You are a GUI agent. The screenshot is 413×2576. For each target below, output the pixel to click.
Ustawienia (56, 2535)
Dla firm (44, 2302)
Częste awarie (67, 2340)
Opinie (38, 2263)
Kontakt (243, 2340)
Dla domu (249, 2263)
---
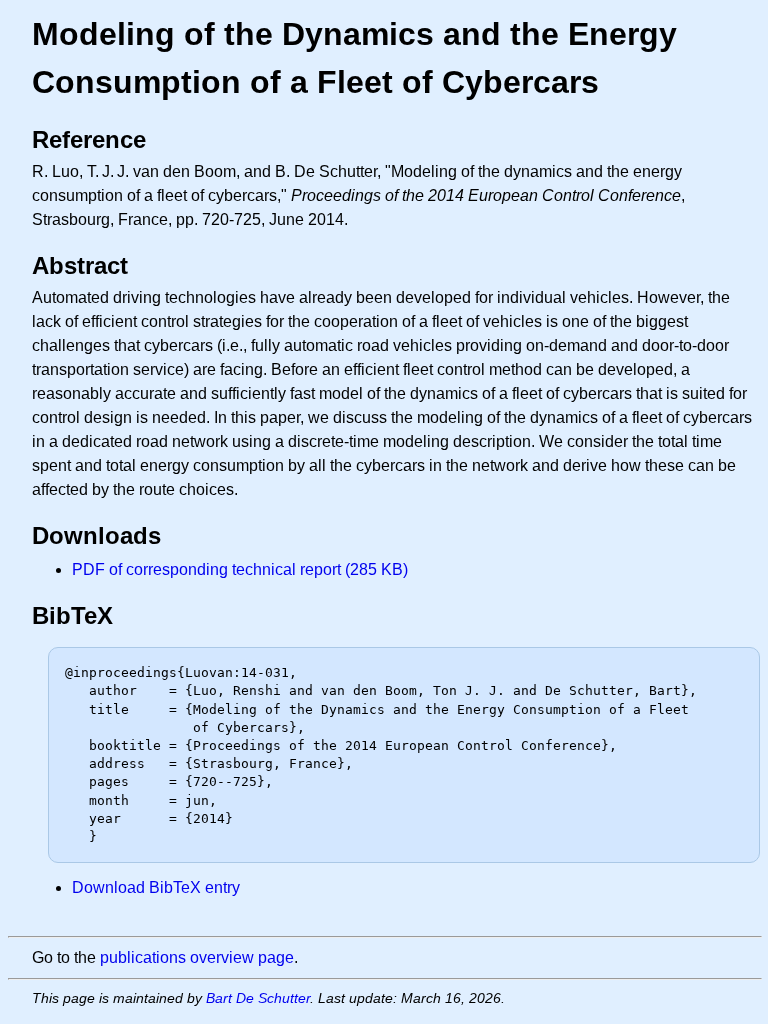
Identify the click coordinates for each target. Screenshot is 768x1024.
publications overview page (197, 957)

=== EXERCISE BRIEF ===
Would you please write out, exactly and with no other lines, the stretch of the listing above from the line containing "You are a GUI" through the line containing "Dla domu (249, 2263)"?

=== SOLVED PROBLEM ===
You are a GUI agent. The screenshot is 413×2576. For each target below, output the pixel to click.
Ustawienia (56, 2535)
Dla firm (44, 2302)
Częste awarie (67, 2340)
Opinie (38, 2263)
Kontakt (243, 2340)
Dla domu (249, 2263)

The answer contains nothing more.